(Saved data entries)
::::::::

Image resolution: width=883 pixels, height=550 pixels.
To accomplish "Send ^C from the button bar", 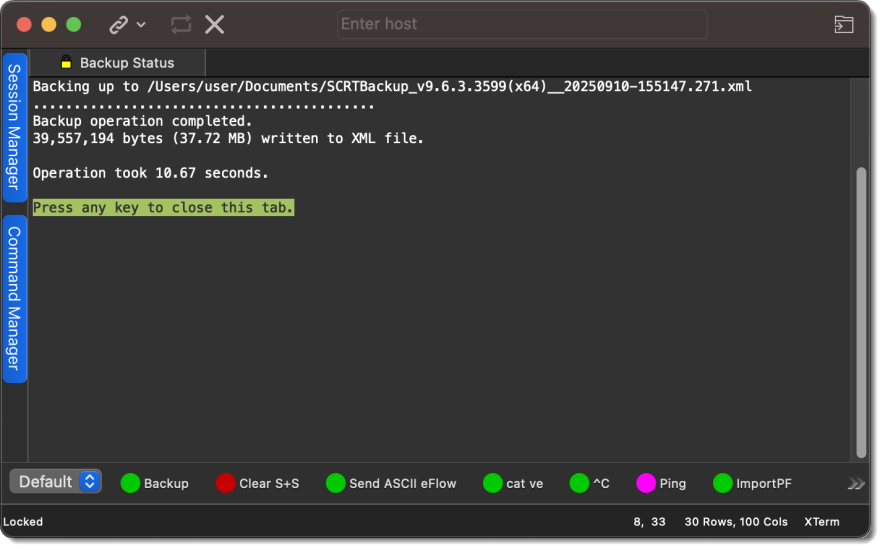I will 590,483.
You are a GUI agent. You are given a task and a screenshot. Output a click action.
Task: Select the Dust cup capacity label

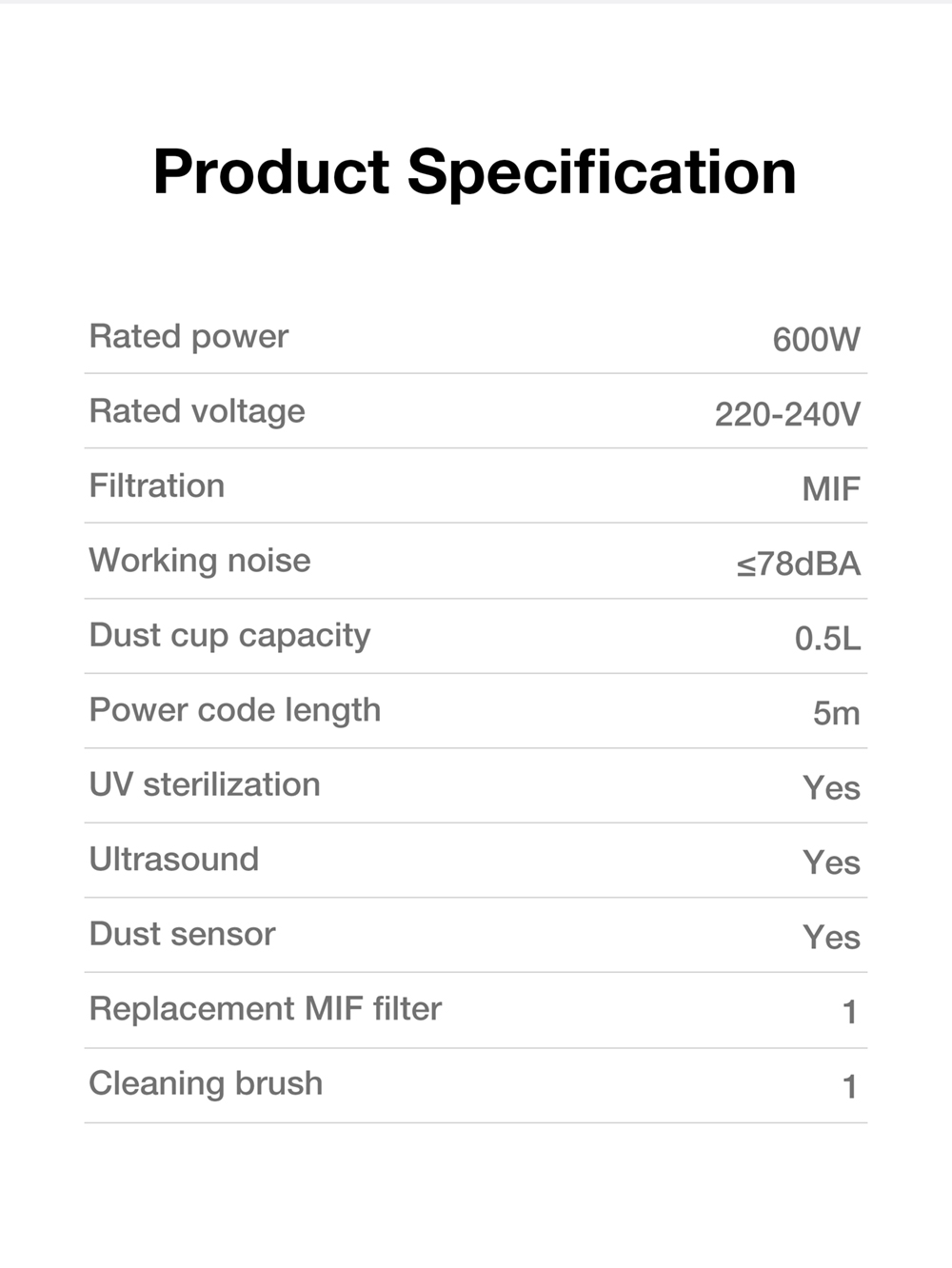click(229, 636)
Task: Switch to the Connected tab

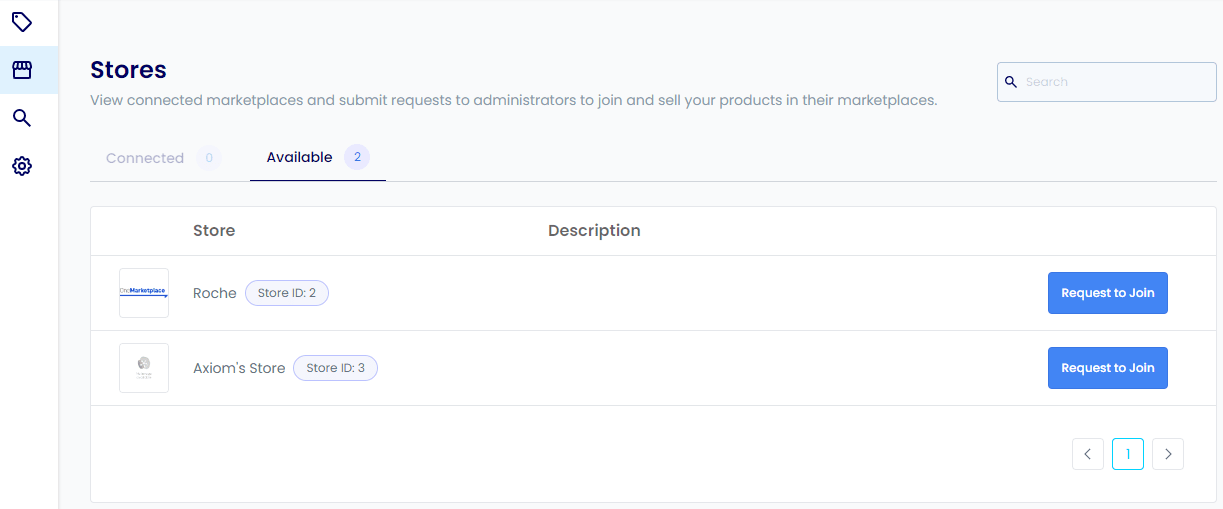Action: click(145, 158)
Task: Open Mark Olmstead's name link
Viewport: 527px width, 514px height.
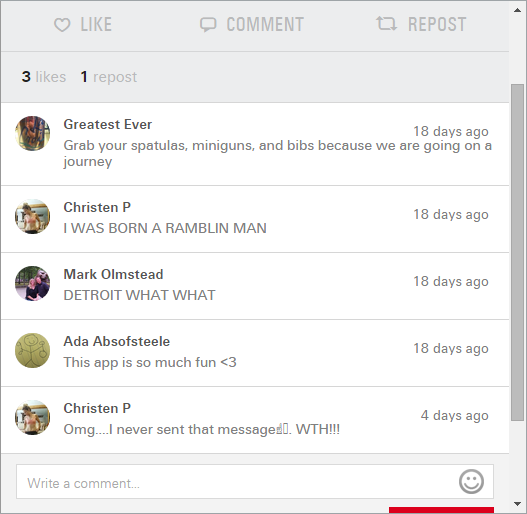Action: pos(114,274)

::::::::

> _Problem description_: Repeat word for word the lines beginning at the one with "Task: Select the Dust cup capacity label" and ending at the final line of the records above, both included, and no others. Leave the pictures out.

> _Answer to this problem_:
Task: Select the Dust cup capacity label

click(229, 636)
Task: Switch to the Connected tab

Action: click(145, 158)
Task: Open Mark Olmstead's name link
Viewport: 527px width, 514px height.
Action: pos(114,274)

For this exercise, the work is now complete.